= Dithmar Blefken =

Dithmar Blefken was a German preacher and minor 17th century geographer. Little is known about his life. He was a preacher in Hessen (Germany) 1594, Zoelen (Holland) 1597-1598, Wijk bij Duurstede (Holland) 1598-1603, Giessen (Holland) 1603-1609, in 1614 he still lives in Giessen.

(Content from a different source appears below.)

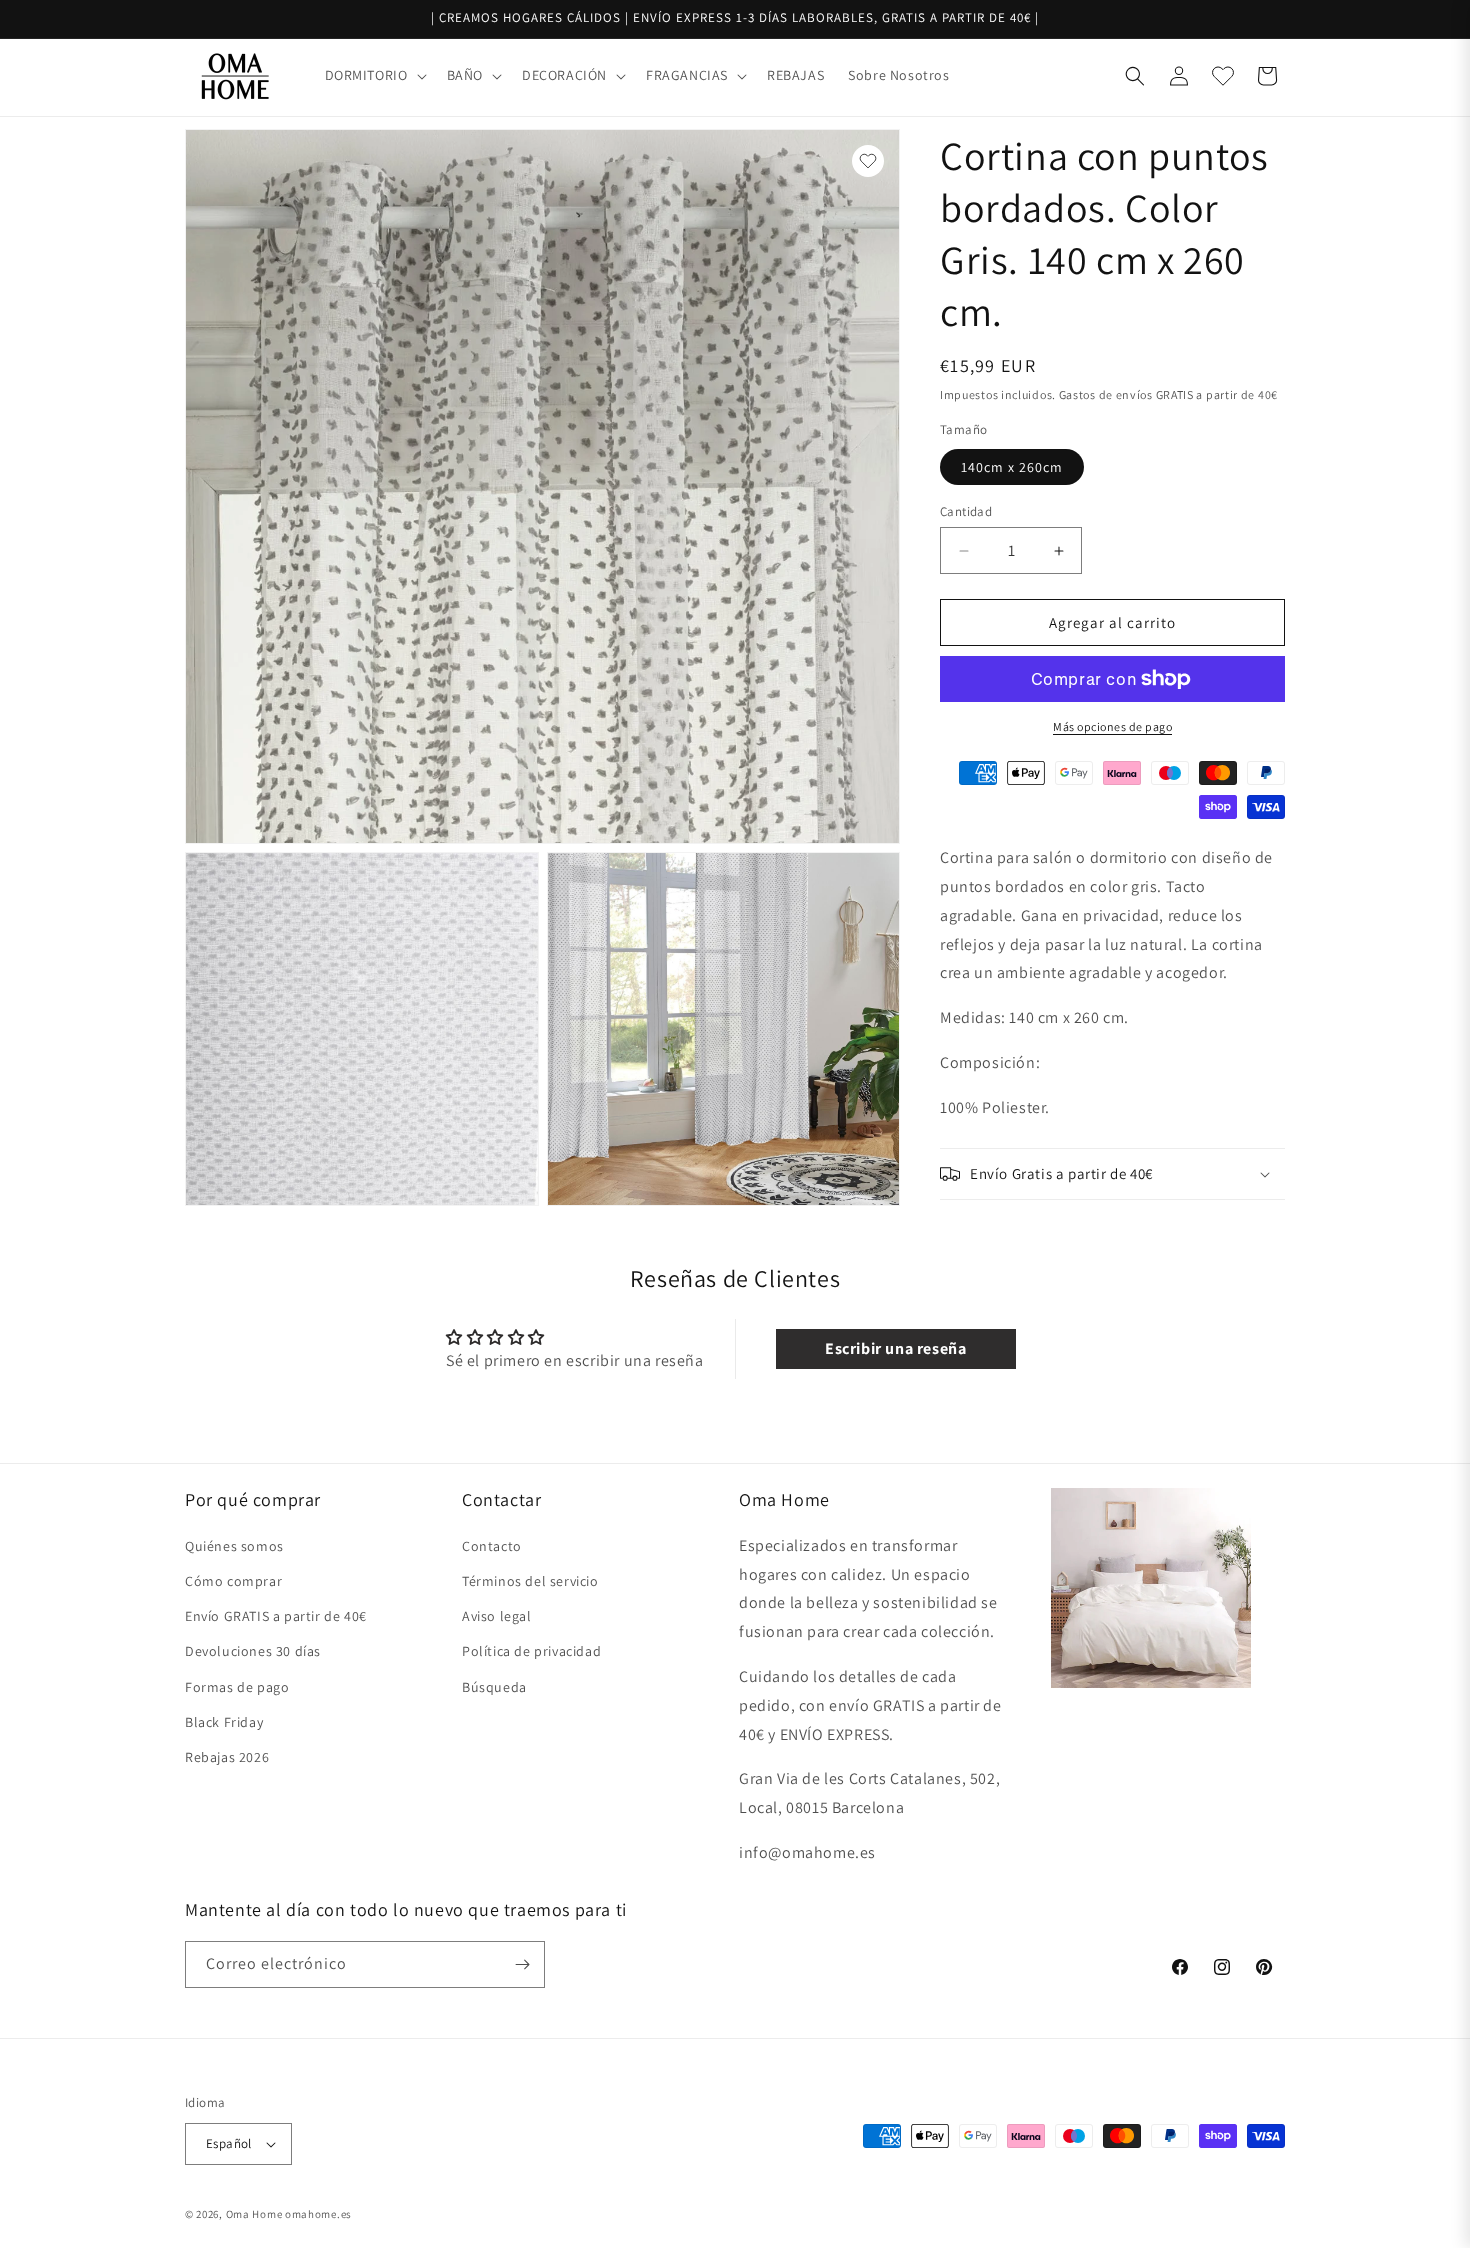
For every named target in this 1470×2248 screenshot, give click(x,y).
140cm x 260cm (1012, 467)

Blefken is known for Islandia (complete name Islandia, sive Populorum & mirabilium quae in ea Insula reperiuntur accuratior descriptio), a description of Iceland published first in 1607 in Leiden. He claimed it to be based on his journey to the island while accompanying merchants from Hamburg; this is, however, not certain. Arngrímur Jónsson, a contemporary Icelandic scholar, was a fierce critic of Blefken's work (as well as of other authors). Although the book contained many inaccuracies it was quite influential at the time, especially in northern parts of Europe.

== Literature ==
- Monique Mund-Dopchie (Université catholique de Louvain): A beau mentir qui vient de loin: défaillances de la mémoire et forgeries dans l´Islandia du voyageur Dithmar Blefken (1cre éd. 1607), in Neulateinisches Jahrbuch, 2004, ISBN 3-487-12724-5.
- Wolfgang Müller: Neue Nordwelt, 2005, ISBN 3-935843-22-4. The German language book summarizes descriptions of Iceland by several authors, including Blefken.